What is required: Report every line below that contains the word "kaufen", copying each such line in full.

Supplied information:
┌──

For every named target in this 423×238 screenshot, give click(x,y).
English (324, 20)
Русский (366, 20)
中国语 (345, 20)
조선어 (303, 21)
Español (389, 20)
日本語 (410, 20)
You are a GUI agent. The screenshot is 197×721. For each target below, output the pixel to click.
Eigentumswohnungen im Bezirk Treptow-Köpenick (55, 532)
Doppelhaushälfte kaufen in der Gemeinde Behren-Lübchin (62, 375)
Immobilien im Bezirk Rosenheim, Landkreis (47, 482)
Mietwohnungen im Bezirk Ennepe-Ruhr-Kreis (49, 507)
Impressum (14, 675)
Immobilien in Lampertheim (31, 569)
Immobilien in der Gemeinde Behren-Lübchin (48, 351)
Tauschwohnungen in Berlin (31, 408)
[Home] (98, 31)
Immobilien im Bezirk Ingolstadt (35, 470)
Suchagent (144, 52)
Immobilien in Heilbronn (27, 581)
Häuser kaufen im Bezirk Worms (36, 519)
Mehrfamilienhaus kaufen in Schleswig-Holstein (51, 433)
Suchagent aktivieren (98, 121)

└──

Final answer:
Doppelhaushälfte kaufen in der Gemeinde Behren-Lübchin (62, 375)
Häuser kaufen im Bezirk Worms (36, 519)
Mehrfamilienhaus kaufen in Schleswig-Holstein (51, 433)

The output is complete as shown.